By Howard Altman | Tampa Tribune | Tbo.com | October 11, 2011
For Rob Barrow and Richard Hartmann, perhaps the hardest part of trying to build an addition to the home of a severely wounded Marine is finishing a sentence.
"Every time I tell someone the story of Cpl. Mike Nicholson, I get ready to start a sentence asking for help, but I can't finish it," said Barrow, a retired Marine lieutenant colonel. "Can you help with the conc?… Can you help with the dry wa? … I can't finish the sentence because people have been so eager to help, and they just jump in and offer."
Hartmann, a South Tampa architect, said he has had the same experience.

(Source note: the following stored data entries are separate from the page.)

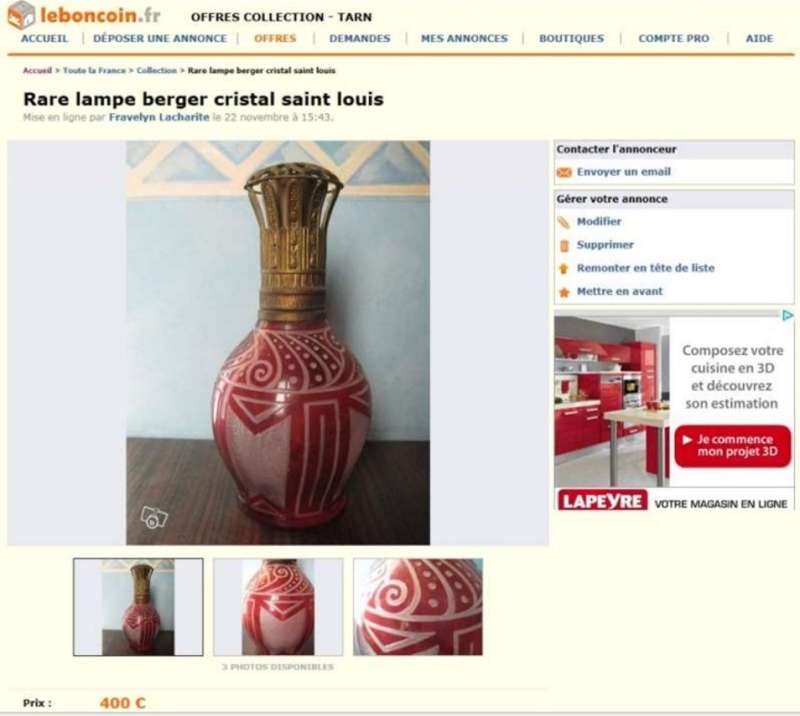Follow the Collection breadcrumb link
This screenshot has height=716, width=800.
[157, 70]
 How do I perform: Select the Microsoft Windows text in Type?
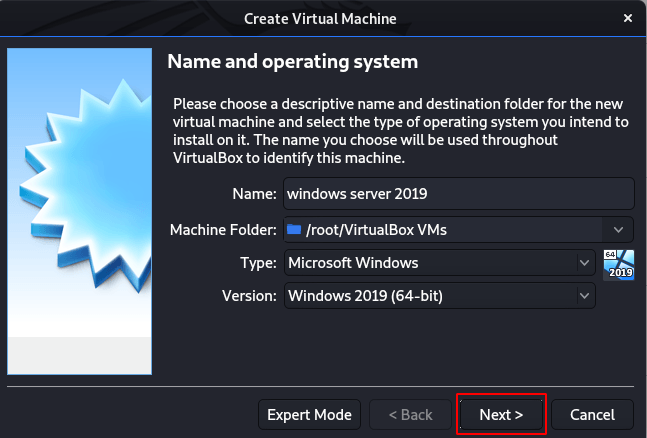[x=352, y=263]
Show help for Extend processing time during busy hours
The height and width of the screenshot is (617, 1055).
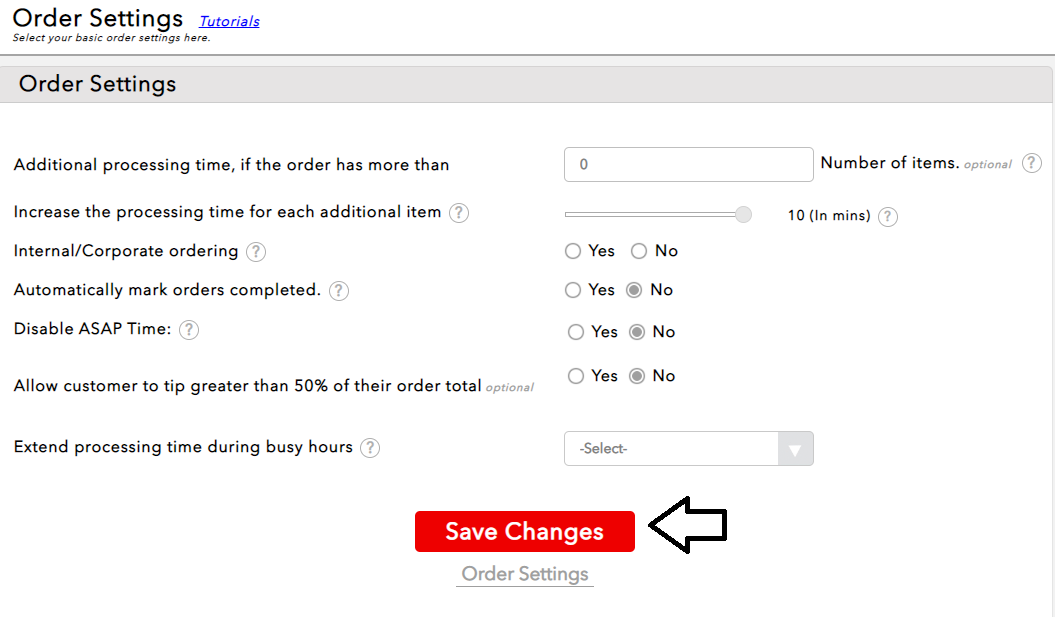(370, 447)
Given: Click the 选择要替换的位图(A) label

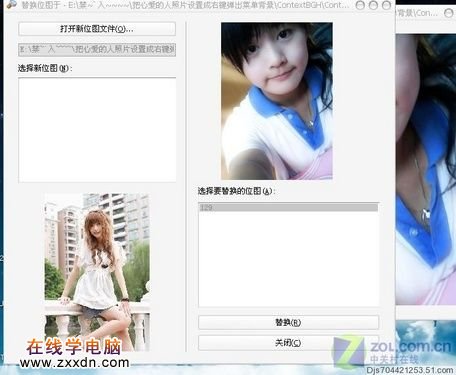Looking at the screenshot, I should point(237,191).
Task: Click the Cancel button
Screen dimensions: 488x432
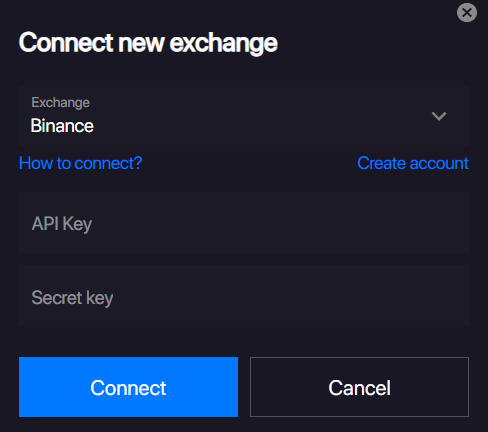Action: point(359,387)
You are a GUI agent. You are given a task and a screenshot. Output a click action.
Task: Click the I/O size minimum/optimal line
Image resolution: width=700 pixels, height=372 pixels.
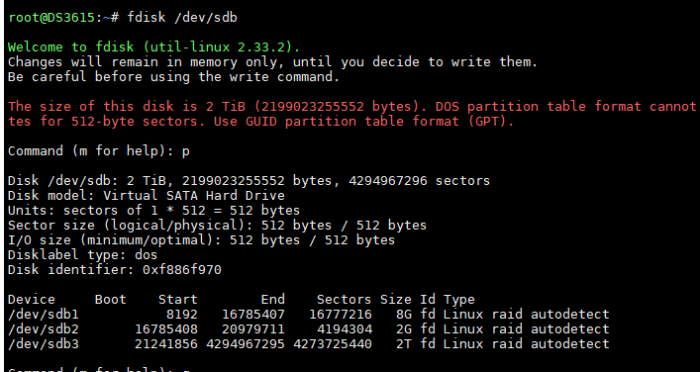click(201, 240)
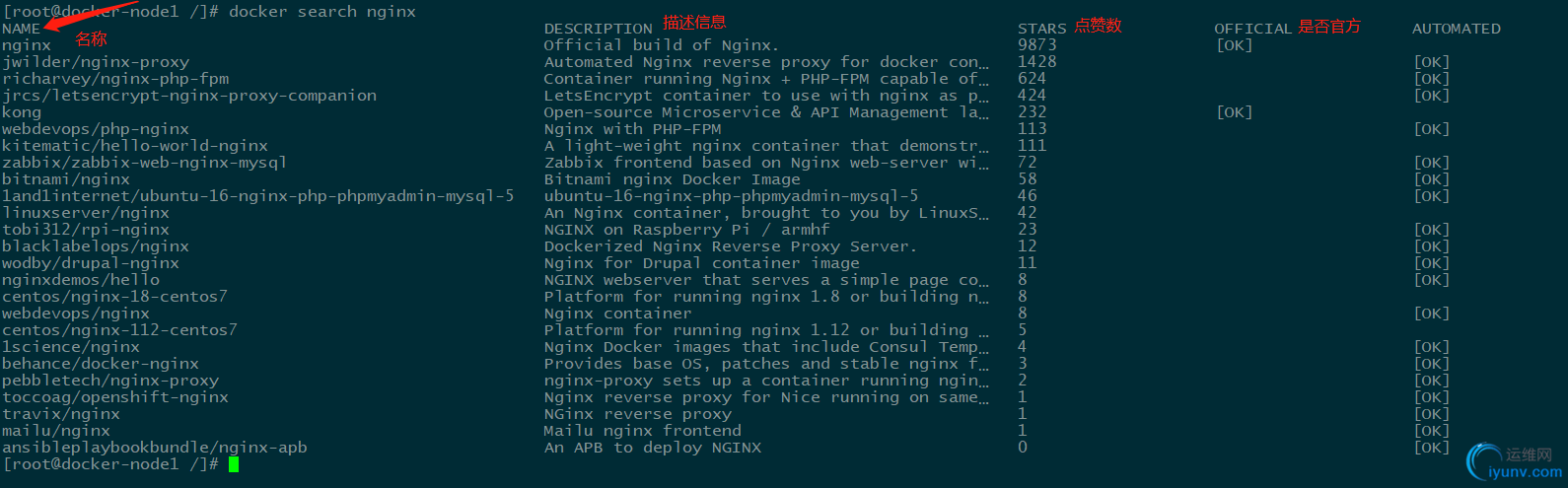Click the OFFICIAL column header
1568x488 pixels.
coord(1253,29)
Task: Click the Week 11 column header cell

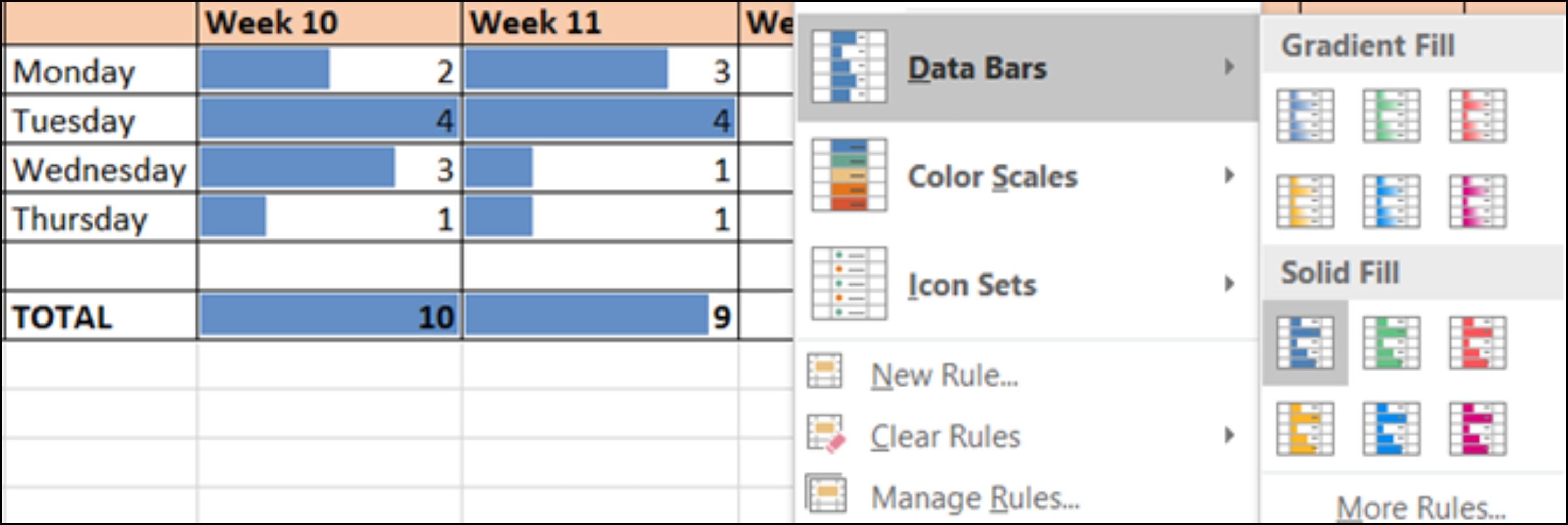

"I have not been denied one time on any request," he said. "People tell me they are onboard as soon as they hear about Cpl. Nicholson. It is very inspirational to see the community rallying behind this young wounded warrior."
About six weeks ago, Barrow and Hartmann embarked on an effort to upgrade the home, at 3316 Barcelona St., South Tampa, where Nicholson grew up.
On June 6, Nicholson, 22, a Plant High School graduate, was severely wounded while on patrol in Afghanistan. He lost both legs below the knee and his left arm above the elbow. Since then, he has undergone 21 excruciating surgeries. But his parents, John and Mary Nicholson, are hoping to bring their son home by January to recuperate.
But to do that, they will need to rehab Nicholson's room and build an adjoining bathroom to accommodate his wheelchair.
Barrow and Hartmann figure the family has been through enough. The community will step in to help them.
A former operations officer for U.S. Central Command and the Marines at MacDill Air Force Base, Barrow said he learned about Nicholson like a lot of people have — through a friend.
Barrow got a call from Annie Okerlin, a yoga teacher involved in a project called Exalted Warrior, which provides yoga services to wounded veterans.
"Annie called me from leaving Bethesda," he said. "There she ran into this severely wounded Marine named Mike Nicholson who was from Tampa. She knows I am a general contractor and do work at VA-involved charities. I said, 'I got it.' "
Barrow broached the concept of rehabbing Nicholson's home to his partner, who told him to reach out to Hartmann.
Hartmann was familiar with Nicholson. Though they never met, the two attend Christ the King Church. He said it was his duty to help.
"We hit it off right away," Barrow said of Hartmann. "His head and heart are in the right place. I jokingly call him the pied piper. I have been making a few phone calls, but he is working at 10 times my speed."
Hartmann said he will "never forget the day, Monday, Aug. 22, that Rob responded to my email response. He said, 'I will see you at 16:45.' I said to myself, 'Oh, gosh, I've never been in the military. What time is that? I have learned a lot of military jargon in the last six weeks."
It wasn't long before the idea of rehabbing the Nicholson house caught fire, said Barrow and Hartmann. The two reached out to friends. The friends called friends.
Barrow talked to the Semper Fi Fund. Home Depot had given the charity $500,000 to reconfigure homes of disabled veterans across the country. The fund offered $50,000 for the Nicholson home.
But the outpouring of support has been so great, they may never use all that money, Barrow said. "The labor has been donated," he said.
"Almost every subtrade that we need is volunteered," said Hartmann. "We are also hitting up a number of South Tampa restaurants and sandwich shops, who have been stepping up to donate food for people doing the volunteer labor."
Though there is plenty of help to rehab the house, there is still a major hurdle to clear.
To accommodate Nicholson's needs, Hartmann's design calls for an attached addition, including a bathroom that meets Americans With Disabilities Act standards. But that requires a variance from the city's zoning board.
The board meets tonight.
Barrow and Hartmann have reached out to the public, asking for help, this time with letters in favor of the project and people showing up at the hearing. Once again, several people responded with letters of support, including those from the Nicholsons' next-door neighbors. Still, no one is taking chances.
"I have been dealing with construction for a long time with variances and zoning, and you don't know until that night what will happen," said Councilwoman Lisa Montelione. "Opposition seems to come out of the woodwork."
Like many others, Montelione found out about Nicholson by a phone call from a roofing company asking if her fiancé's construction company, Rising Force Construction, wanted to help.
Montelione doesn't represent Nicholson's district. But she wanted to do what she could for the wounded Marine.
John Nicholson said the family is grateful for the support.
"We are so honored to see so many people come forward."
Nicholson continues to improve, according to a note sent by his mom, Mary Nicholson, in a weekly report circulated by Barrow and Hartmann.
"Michael has officially moved into the outpatient barracks, a separate building, and away from the hospital environment," she writes. "He is now able to enjoy Mom's home cooking on a regular basis. He continues to heal and is working hard in therapy. … This has been uplifting for his spirit and determination and is one more step on the long road to recovery."